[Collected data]

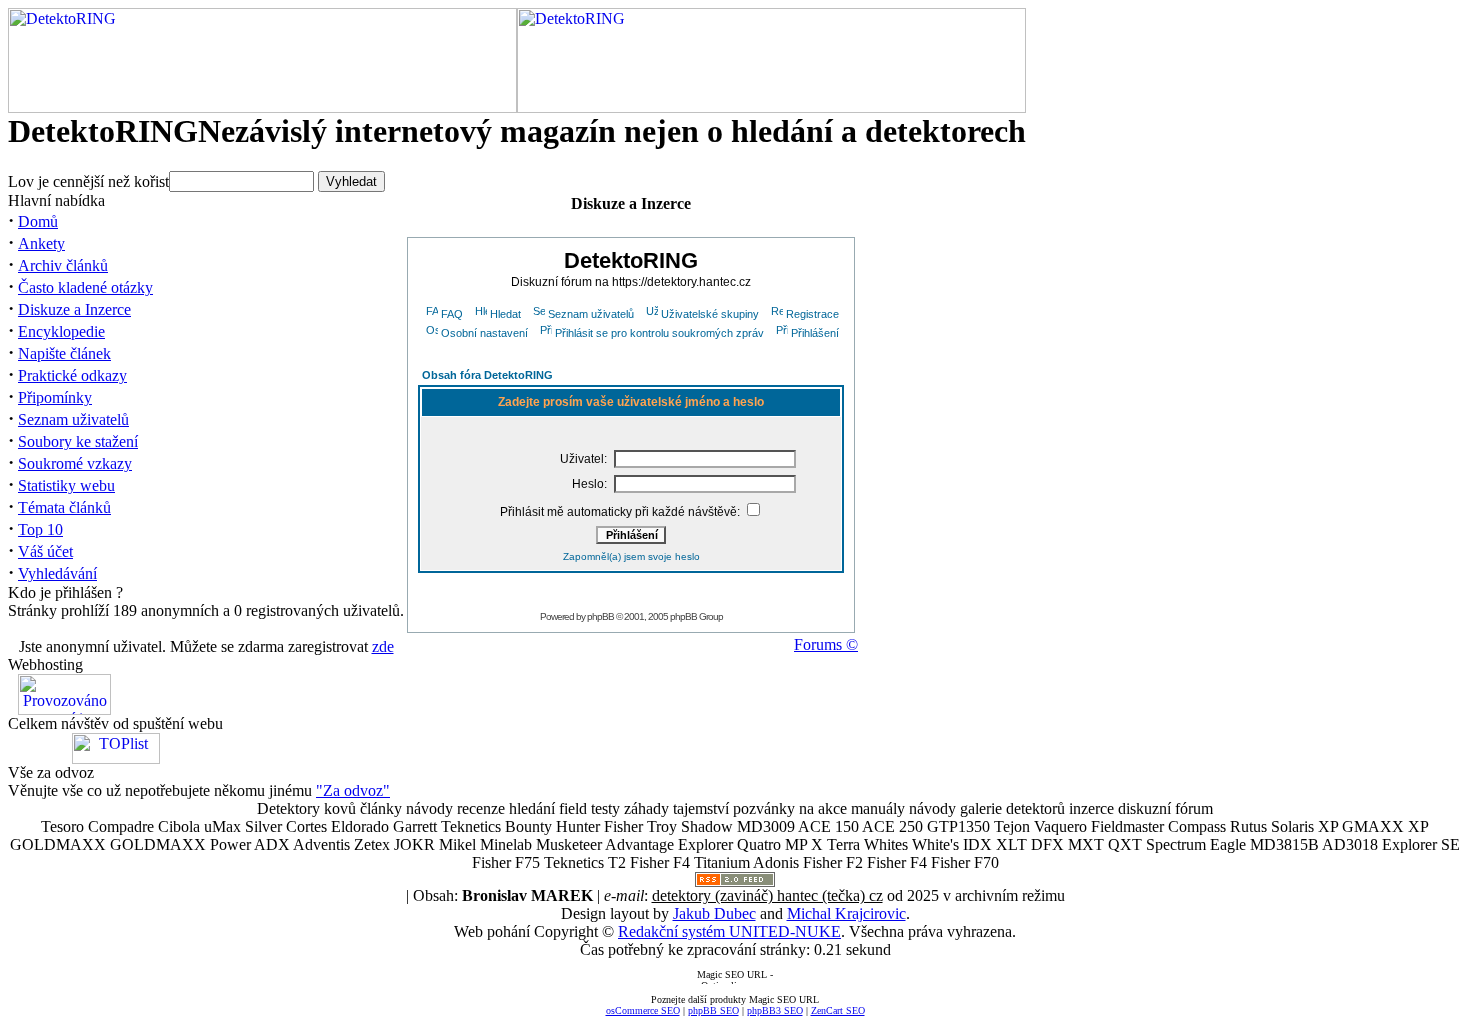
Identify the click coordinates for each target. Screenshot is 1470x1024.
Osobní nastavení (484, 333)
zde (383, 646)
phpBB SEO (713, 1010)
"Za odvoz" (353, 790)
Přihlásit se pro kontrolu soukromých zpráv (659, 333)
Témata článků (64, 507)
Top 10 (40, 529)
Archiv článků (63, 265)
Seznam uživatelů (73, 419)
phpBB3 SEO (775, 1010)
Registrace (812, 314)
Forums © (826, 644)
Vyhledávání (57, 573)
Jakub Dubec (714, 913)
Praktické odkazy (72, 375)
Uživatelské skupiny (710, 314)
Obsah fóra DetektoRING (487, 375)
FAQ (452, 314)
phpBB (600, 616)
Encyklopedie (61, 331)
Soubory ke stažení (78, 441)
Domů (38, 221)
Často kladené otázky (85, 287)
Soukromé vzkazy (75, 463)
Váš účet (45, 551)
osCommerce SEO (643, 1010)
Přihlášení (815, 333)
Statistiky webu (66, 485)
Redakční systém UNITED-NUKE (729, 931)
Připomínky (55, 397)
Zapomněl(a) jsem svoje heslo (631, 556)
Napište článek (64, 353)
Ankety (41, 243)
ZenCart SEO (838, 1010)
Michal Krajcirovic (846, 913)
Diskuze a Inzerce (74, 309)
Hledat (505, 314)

- WORK TO COMPLETE -
Restate the data above word for word. Skip every picture.

- EXERCISE RESPONSE -
Identify the click coordinates for each target. Screenshot is 1470x1024.
Osobní nastavení (484, 333)
zde (383, 646)
phpBB SEO (713, 1010)
"Za odvoz" (353, 790)
Přihlásit se pro kontrolu soukromých zpráv (659, 333)
Témata článků (64, 507)
Top 10 (40, 529)
Archiv článků (63, 265)
Seznam uživatelů (73, 419)
phpBB3 SEO (775, 1010)
Registrace (812, 314)
Forums © (826, 644)
Vyhledávání (57, 573)
Jakub Dubec (714, 913)
Praktické odkazy (72, 375)
Uživatelské skupiny (710, 314)
Obsah fóra DetektoRING (487, 375)
FAQ (452, 314)
phpBB (600, 616)
Encyklopedie (61, 331)
Soubory ke stažení (78, 441)
Domů (38, 221)
Často kladené otázky (85, 287)
Soukromé vzkazy (75, 463)
Váš účet (45, 551)
osCommerce SEO (643, 1010)
Přihlášení (815, 333)
Statistiky webu (66, 485)
Redakční systém UNITED-NUKE (729, 931)
Připomínky (55, 397)
Zapomněl(a) jsem svoje heslo (631, 556)
Napište článek (64, 353)
Ankety (41, 243)
ZenCart SEO (838, 1010)
Michal Krajcirovic (846, 913)
Diskuze a Inzerce (74, 309)
Hledat (505, 314)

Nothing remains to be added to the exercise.